Spike Lee will help Atlanta celebrate 'Do the Right Thing' anniversary

It was surely hot in the summer of 1989 when filmmaker Spike Lee's "Do The Right Thing" hit theaters — right around the time that Alrich Lynch, then a teen lifeguard at a South Florida public pool, learned that doing the right thing was more than just a movie title.

Lynch was the only black lifeguard on shift at the predominantly black community pool when, during a training run, he was "rescued" by a white female co-worker. He emulated the panic of a person drowning, grabbing the lifeguard by the neck before being pulled to safety. When they reached the pool's edge, the manager said something Lynch would never forget. "She told [the female lifeguard] she should have used the torpedo because it may be the last time [the victims] get their hands on a white woman. Everyone turned and looked at me with their mouths wide open," he said.

Lynch gathered his thoughts, then spoke privately to the manager suggesting that maybe she should think carefully before saying such things.

"It was the subtle but not-so-subtle way that a minor issue could blow up and be the catalyst for releasing racial tension that has been going on for years," said Lynch, 37, of Atlanta.

That, in a nutshell, is what Lee's movie was all about and what still resonates with Lynch and many others as it comes to the Fox Theatre Saturday for a special 20th anniversary screening and celebration. The Atlanta-born Lee, a graduate of Morehouse College, will be on hand to host a VIP reception and participate in a post-screening Q&A.

"As they say, the good stuff holds up," Lee said in a telephone interview a few days before the screening. "People are amazed at how many of the issues that this film dealt with back in 1989 are still with us today."

Some things were different, of course.
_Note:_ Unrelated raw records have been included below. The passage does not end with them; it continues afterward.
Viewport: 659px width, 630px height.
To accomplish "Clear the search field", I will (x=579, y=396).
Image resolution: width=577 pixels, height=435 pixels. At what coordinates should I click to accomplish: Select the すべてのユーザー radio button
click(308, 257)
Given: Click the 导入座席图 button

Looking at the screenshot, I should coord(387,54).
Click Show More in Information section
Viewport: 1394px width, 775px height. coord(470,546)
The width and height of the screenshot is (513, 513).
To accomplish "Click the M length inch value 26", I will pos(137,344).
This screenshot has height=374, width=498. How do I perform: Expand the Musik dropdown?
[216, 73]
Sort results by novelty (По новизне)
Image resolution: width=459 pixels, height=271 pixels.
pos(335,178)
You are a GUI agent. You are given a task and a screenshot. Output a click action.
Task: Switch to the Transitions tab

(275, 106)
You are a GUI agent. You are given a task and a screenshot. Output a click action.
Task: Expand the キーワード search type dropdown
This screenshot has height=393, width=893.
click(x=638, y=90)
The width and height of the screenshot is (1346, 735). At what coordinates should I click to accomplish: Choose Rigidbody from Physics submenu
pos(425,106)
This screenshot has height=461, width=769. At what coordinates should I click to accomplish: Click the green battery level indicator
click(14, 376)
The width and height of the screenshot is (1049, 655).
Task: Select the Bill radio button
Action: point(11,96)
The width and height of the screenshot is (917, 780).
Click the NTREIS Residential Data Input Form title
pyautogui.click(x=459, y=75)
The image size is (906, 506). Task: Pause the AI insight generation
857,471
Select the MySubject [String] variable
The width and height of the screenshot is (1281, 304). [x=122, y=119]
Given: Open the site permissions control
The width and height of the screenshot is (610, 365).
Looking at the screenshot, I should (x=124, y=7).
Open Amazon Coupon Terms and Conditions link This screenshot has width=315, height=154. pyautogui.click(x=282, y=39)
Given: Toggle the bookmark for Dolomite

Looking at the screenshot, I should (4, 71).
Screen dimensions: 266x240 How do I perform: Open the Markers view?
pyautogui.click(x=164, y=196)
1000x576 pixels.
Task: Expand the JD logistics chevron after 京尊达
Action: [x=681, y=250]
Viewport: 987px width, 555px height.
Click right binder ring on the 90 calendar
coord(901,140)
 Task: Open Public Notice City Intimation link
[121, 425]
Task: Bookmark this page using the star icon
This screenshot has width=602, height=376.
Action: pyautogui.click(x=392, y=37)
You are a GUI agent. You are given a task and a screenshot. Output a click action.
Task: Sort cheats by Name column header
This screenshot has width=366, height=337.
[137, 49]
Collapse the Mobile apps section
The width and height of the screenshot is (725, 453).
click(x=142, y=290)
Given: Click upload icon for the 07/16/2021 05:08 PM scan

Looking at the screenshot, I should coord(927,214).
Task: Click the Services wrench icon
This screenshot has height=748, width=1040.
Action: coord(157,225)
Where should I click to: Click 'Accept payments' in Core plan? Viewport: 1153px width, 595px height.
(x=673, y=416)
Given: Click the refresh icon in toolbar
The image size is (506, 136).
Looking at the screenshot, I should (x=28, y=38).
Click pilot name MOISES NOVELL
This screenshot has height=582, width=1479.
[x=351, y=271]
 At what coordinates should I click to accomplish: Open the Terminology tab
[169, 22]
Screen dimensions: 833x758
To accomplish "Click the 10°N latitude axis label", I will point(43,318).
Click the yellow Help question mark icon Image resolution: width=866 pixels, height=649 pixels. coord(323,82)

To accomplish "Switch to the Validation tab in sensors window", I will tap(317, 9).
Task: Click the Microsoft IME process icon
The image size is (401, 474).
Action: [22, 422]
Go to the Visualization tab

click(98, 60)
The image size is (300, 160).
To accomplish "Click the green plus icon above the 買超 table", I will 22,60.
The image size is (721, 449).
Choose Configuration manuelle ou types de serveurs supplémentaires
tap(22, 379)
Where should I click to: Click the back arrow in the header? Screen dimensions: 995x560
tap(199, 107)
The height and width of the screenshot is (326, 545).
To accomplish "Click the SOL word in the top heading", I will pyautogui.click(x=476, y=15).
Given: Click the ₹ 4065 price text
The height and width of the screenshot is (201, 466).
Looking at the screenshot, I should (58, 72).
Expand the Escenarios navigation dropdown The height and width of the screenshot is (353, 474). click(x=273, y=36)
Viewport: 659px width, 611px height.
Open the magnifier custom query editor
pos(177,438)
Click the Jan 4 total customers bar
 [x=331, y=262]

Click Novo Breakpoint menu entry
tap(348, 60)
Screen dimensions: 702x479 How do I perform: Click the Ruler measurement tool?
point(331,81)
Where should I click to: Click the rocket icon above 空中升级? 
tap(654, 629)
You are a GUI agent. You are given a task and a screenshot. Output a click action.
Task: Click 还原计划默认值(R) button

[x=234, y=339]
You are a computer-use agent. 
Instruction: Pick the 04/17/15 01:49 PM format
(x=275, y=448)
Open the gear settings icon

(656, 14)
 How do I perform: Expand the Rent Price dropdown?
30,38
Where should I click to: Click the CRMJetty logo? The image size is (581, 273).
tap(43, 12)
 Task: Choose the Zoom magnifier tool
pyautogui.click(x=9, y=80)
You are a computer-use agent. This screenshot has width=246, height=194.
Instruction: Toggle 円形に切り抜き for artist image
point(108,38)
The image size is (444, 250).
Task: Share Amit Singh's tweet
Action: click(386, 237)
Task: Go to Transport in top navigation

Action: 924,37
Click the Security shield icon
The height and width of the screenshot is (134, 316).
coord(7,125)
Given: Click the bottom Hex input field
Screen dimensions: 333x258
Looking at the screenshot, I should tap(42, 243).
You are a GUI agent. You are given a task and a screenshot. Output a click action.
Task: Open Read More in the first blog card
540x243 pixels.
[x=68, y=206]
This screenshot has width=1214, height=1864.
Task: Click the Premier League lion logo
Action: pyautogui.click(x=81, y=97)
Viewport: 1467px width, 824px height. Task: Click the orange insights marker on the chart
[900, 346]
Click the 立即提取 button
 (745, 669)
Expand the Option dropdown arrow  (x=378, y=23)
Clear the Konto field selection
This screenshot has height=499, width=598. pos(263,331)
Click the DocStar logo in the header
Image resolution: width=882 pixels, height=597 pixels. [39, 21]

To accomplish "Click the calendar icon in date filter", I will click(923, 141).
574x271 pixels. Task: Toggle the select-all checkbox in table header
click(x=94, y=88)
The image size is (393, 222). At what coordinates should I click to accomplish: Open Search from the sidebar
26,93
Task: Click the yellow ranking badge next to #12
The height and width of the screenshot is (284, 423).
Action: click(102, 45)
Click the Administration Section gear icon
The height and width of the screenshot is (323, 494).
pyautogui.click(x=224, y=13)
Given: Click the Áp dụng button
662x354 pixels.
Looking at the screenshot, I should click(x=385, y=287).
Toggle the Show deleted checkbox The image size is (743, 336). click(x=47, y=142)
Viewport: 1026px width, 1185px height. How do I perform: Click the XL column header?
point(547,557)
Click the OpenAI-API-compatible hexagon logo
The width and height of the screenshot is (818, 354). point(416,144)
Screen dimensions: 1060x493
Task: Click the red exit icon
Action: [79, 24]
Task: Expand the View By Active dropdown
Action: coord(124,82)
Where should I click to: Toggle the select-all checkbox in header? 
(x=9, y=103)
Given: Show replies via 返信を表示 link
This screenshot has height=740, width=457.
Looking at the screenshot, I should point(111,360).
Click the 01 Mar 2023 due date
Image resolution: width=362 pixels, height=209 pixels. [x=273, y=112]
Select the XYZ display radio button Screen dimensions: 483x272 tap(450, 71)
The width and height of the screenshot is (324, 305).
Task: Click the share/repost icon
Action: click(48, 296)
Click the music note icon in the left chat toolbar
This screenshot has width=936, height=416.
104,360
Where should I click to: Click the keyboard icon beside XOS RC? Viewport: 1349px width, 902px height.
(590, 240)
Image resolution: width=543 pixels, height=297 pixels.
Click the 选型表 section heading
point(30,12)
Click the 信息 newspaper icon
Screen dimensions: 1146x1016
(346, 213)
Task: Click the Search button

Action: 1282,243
It was Lee's third film, but it was the first on which he felt confident as a director. "I was finally able to convey to the actors what I wanted," he said.

But there were obstacles — a very short filming schedule, unions that weren't always open to people of color and, when the film was completed, it faced opposition because people thought it would cause riots.

While it focuses on a hot summer day in Bedford-Stuyvesant, Brooklyn, when a scuffle over a boombox results in a racial morass that leaves one man dead, the movie never incited any violence. For many people, particularly young black men, it became a generational rallying cry against racial conflict and police brutality.

"At the theater when I saw the movie, what struck me was that people in the audience became emotionally enraged during the choking scene," said Scott Johnston, 44, of Midtown, who was a 24-year-old sales representative for IBM in Detroit when the film made its debut.

In that scene, the character Radio Raheem played by Bill Nunn is killed by a police choke hold, setting off a riot that destroys the neighborhood.

"I'm a student of history, and when you look at the history of this country, when black people have rioted, it is not just random, it is the cops killing somebody, the assassination of Dr. Martin Luther King, the beating of Rodney King. It just took one event to get into that mindset, but it wasn't just random," Lee said.

He is baffled by those who think racism is a thing of the past, or who refer to this as the "post-racial climate."

"I still don't understand that," Lee said.

Neither does Johnston. While he was on a date recently at a Midtown restaurant , another patron handed him a parking stub thinking he was a valet attendant (despite his Armani suit and the fact that most of the valet drivers on site were Caucasians wearing khakis with tennis shoes).

"The reality is, we are still a very racially polarized environment," Johnston said. "Blacks live on the south side of Atlanta, whites live on the north side. As long as we live apart, there will be a misunderstanding of each other."